■ **STORED DATA**

━━━━━━━━━━

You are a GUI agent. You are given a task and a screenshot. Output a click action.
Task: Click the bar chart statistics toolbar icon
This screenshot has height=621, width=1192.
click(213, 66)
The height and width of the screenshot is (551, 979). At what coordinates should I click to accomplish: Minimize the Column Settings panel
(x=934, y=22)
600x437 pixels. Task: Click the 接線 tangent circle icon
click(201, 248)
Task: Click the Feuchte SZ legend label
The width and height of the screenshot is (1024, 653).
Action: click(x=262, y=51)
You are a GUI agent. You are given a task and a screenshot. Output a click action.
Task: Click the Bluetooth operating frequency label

━━━━━━━━━━

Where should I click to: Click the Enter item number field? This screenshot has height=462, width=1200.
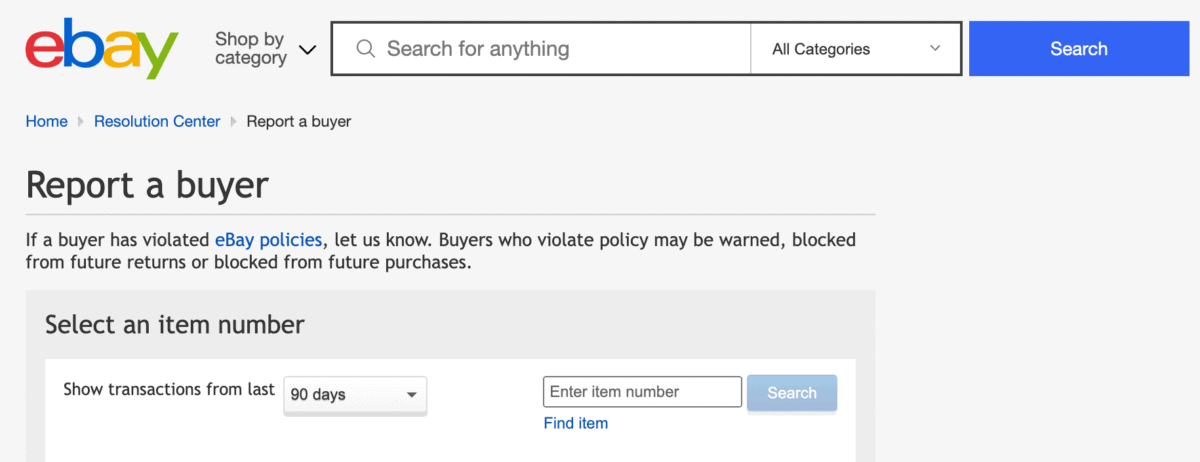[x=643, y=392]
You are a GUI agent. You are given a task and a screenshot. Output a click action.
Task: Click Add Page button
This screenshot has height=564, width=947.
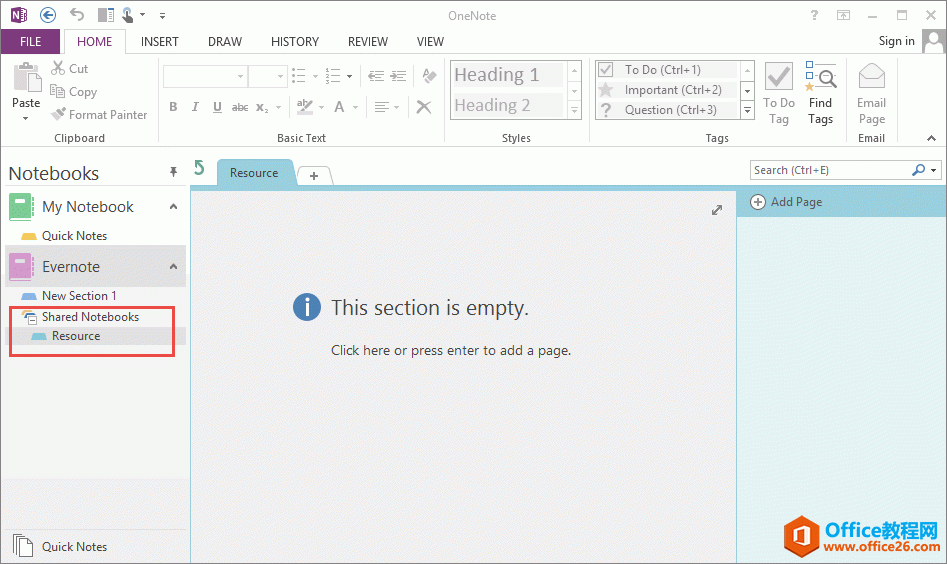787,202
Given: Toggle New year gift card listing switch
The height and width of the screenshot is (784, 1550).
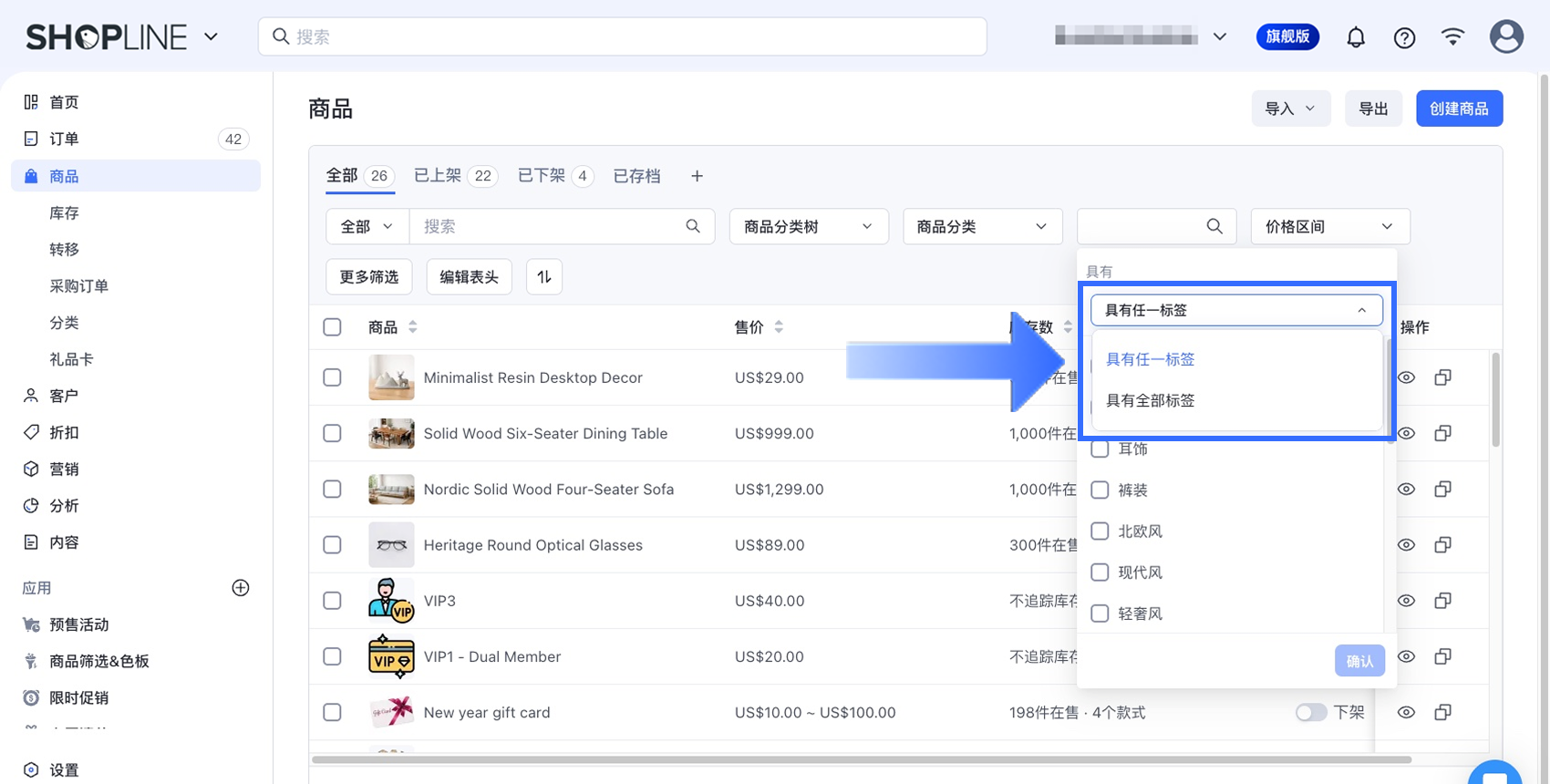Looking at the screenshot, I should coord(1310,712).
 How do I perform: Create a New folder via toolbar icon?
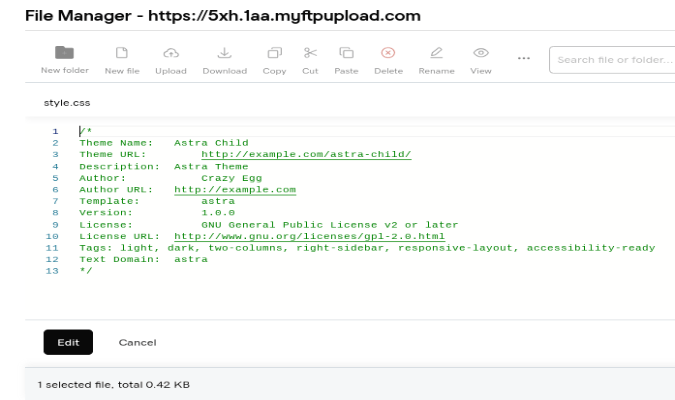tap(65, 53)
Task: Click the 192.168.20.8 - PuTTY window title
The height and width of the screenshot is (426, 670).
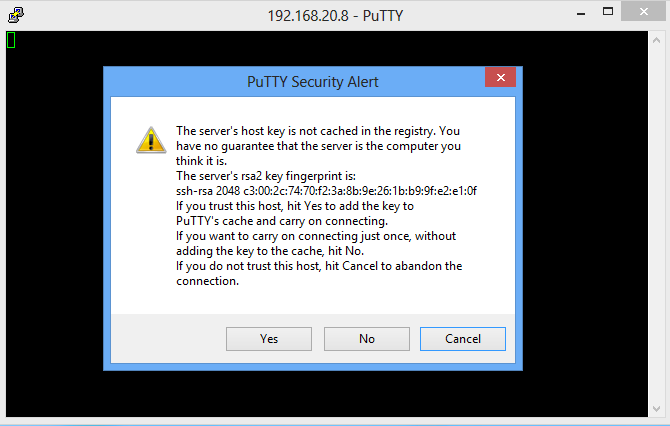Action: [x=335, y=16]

━━━━━━━━━━

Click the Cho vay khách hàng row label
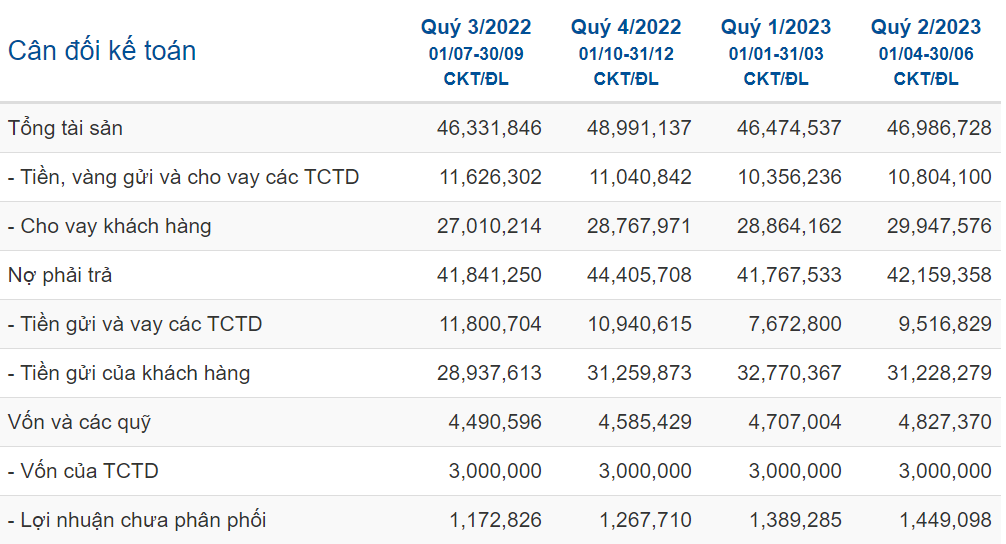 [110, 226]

━━━━━━━━━━

■ **AIM OF THE TASK**
Give back precisely the lines above that start at the line containing "The width and" and end at the line containing "Task: Click the Bluetooth", inclusive. No other lines belong in the output.

■ **RESPONSE**
The width and height of the screenshot is (1024, 653).
Action: click(x=262, y=51)
You are a GUI agent. You are given a task and a screenshot. Output a click action.
Task: Click the Bluetooth operating frequency label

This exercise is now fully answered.